Und auch Luongo präsentiert sich selbstbewusst: "Es sind die Stanley-Cup-Finals, da ist das Goalkeeping entscheidend. Wir haben zwei Spiele verloren und es steht 2-2. Uns fehlen also noch zwei Siege und wir haben Heimvorteil. So muss man das Ganze betrachten - wir können 3-2 in Führung gehen."

Was dem Goalie nun noch fehlt, ist ein starkes nächstes Spiel, um nicht in eine Krise abzurutschen. Starke Leistungen zeigt derweil Gegenüber Thomas am laufenden Band. Der Rückhalt der Bruins macht seiner Jobbezeichnung alle Ehre und ist der mit Abstand konstanteste Spieler in den bisherigen Finals.

Hortons Offside-Comeback

Während die Bruins voll auf ihren Goalie bauen können, müssen sie auf einen anderen verzichten: Right Wing Nathan Horton, der im ersten Drittel von Spiel 3 nach einem harten Treffer von Aaron Rome ins Krankenhaus transportiert werden musste. Der Stürmer wird seinem Team aufgrund einer Gehirnerschütterung für den Rest der Serie fehlen.

Nach dem 8:1-Kantersieg verriet Mark Recchi, dass die Verletzung dem Team zusätzlichen Antrieb verliehen habe und Horton seinen Anteil am Sieg hatte. Auch wenn der Stürmer seiner Mannschaft nicht auf dem Eis helfen kann, so kann er es zumindest abseits versuchen.

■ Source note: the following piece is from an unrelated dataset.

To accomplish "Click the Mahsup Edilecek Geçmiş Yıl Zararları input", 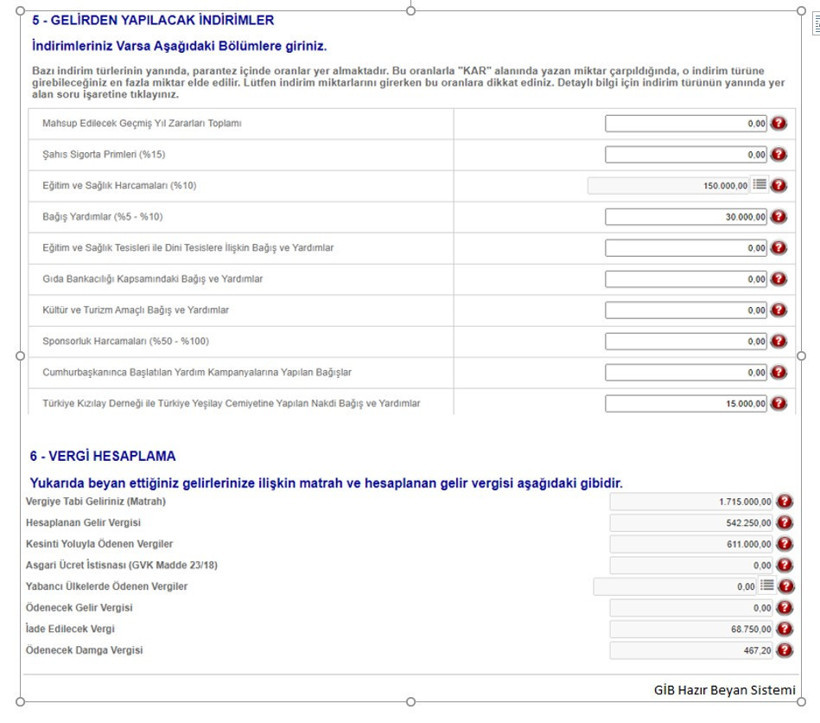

So geschehen auch nach Spiel 4, als er seinen Kollegen während der Ansprache von Claude Julien einen überraschenden Besuch in der Umkleidekabine abstattete. Nachdem er einige Worte an die Mannschaft gerichtet hatte, überreichte er die MVP-Jacke, die das Team zu seinen Ehren in seinen Spint gehangen hatte, an den zweifachen Torschützen Rich Peverley.

"Es war sehr emotional", erzählte Peverley. "Wir haben unser Bestes getan, um die Lücke zu füllen, die er hinterlassen hat. Es war eine echte Teamleistung." Und auch Tim Thomas war begeistert: "Ich war sehr, sehr froh, Nathan zu sehen. Ich hatte zwar gehört, dass er in Ordnung ist, aber als ich ihn persönlich in der Kabine sah, war ich unglaublich glücklich und es hat mir zusätzlichen Antrieb verliehen."